YOUR OBJECTIVE —
The answer must be an exact copy of the lines from the one containing "Trouver un artisan (237, 60)" through the last line of the records, with the pictures left out.
__________________________________________________
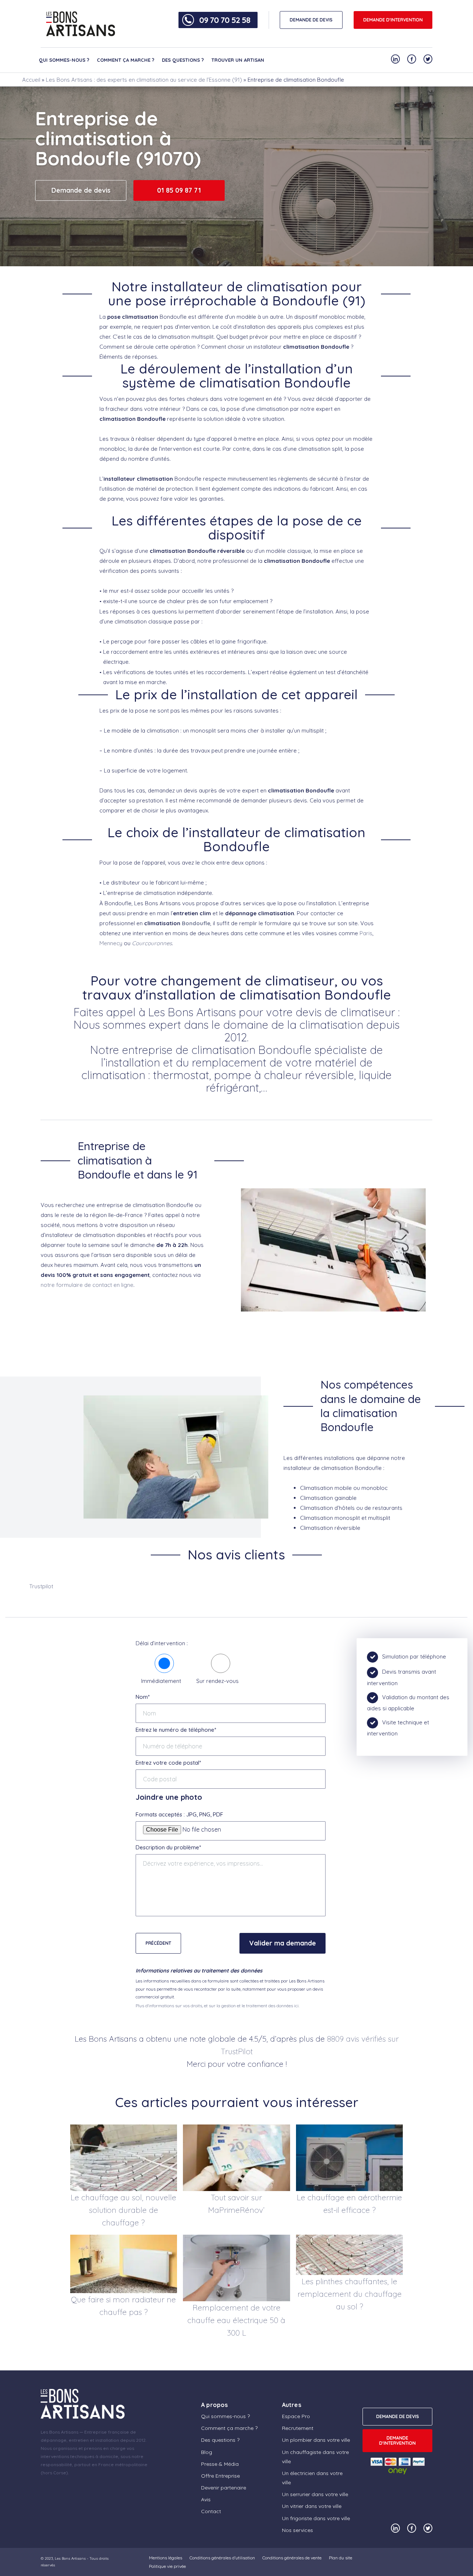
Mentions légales (165, 2557)
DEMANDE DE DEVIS (311, 20)
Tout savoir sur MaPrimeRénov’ (236, 2204)
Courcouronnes (152, 943)
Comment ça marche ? (125, 60)
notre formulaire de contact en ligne (87, 1284)
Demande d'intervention (393, 20)
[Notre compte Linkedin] (395, 59)
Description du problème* (168, 1847)
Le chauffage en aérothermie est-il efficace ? (349, 2204)
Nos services (297, 2530)
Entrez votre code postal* (168, 1762)
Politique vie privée (167, 2566)
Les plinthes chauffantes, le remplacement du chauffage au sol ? (349, 2293)
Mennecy (110, 943)
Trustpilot (41, 1586)
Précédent (158, 1943)
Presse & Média (220, 2464)
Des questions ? (183, 60)
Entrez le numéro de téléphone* (176, 1729)
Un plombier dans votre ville (316, 2440)
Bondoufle (196, 923)
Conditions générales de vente (291, 2557)
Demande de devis (80, 190)
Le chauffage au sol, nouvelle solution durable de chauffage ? (123, 2210)
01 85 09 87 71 (179, 190)
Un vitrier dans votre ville (311, 2506)
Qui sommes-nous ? (64, 60)
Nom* (143, 1696)
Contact (211, 2511)
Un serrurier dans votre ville (315, 2494)
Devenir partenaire (223, 2487)
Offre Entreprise (220, 2475)
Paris (366, 933)
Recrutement (297, 2428)
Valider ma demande (282, 1943)
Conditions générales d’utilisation (222, 2557)
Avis (206, 2499)
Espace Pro (296, 2416)
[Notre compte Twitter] (427, 59)
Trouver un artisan (237, 60)
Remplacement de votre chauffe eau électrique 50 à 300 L (236, 2320)
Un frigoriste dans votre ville (316, 2518)
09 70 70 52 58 (224, 20)
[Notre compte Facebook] (411, 59)
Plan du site (340, 2557)
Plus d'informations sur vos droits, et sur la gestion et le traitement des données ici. (217, 2005)
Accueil (31, 79)
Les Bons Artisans (70, 2558)
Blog (206, 2452)
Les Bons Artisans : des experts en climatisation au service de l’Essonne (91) (144, 79)
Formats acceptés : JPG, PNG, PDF (179, 1814)
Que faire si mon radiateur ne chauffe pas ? (123, 2306)
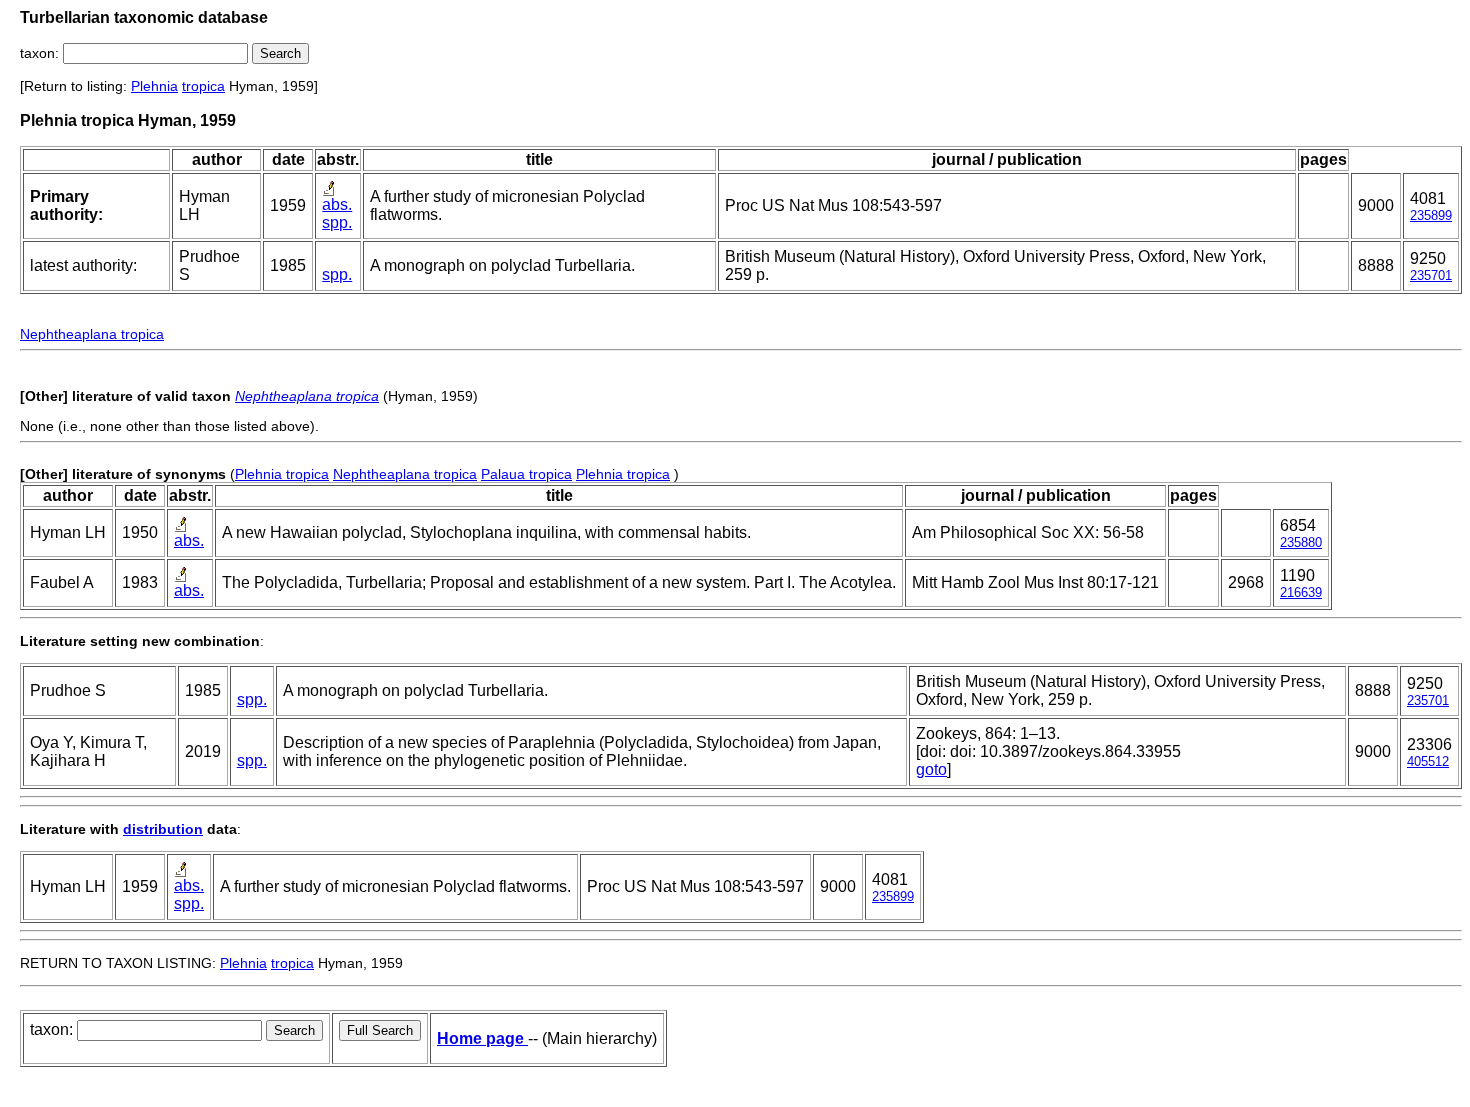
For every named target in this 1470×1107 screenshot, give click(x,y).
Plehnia (154, 86)
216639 (1301, 592)
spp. (337, 222)
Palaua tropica (526, 474)
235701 (1431, 275)
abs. (337, 204)
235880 (1301, 542)
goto (931, 769)
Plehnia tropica (282, 474)
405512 (1428, 761)
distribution (163, 829)
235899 (1431, 215)
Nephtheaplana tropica (92, 334)
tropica (203, 86)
__________________________________________________
OUTPUT FOR THIS TASK —
Trouver un artisan (237, 60)
Remplacement de votre chauffe eau électrique 50 à 300 L (236, 2320)
Un frigoriste dans votre ville (316, 2518)
09 70 70 52 58 (224, 20)
[Notre compte Facebook] (411, 59)
Plan du site (340, 2557)
Plus d'informations sur vos droits, et sur la gestion et le traitement des données ici. (217, 2005)
Accueil (31, 79)
Les Bons Artisans (70, 2558)
Blog (206, 2452)
Les Bons Artisans : des experts en climatisation au service de l’Essonne (91) (144, 79)
Formats acceptés : JPG, PNG, PDF (179, 1814)
Que faire si mon radiateur ne chauffe pas ? (123, 2306)
For every named target in this 1470×1107 screenshot, give click(x,y).
Plehnia (154, 86)
216639 (1301, 592)
spp. (337, 222)
Palaua tropica (526, 474)
235701 (1431, 275)
abs. (337, 204)
235880 (1301, 542)
goto (931, 769)
Plehnia tropica (282, 474)
405512 (1428, 761)
distribution (163, 829)
235899 (1431, 215)
Nephtheaplana tropica (92, 334)
tropica (203, 86)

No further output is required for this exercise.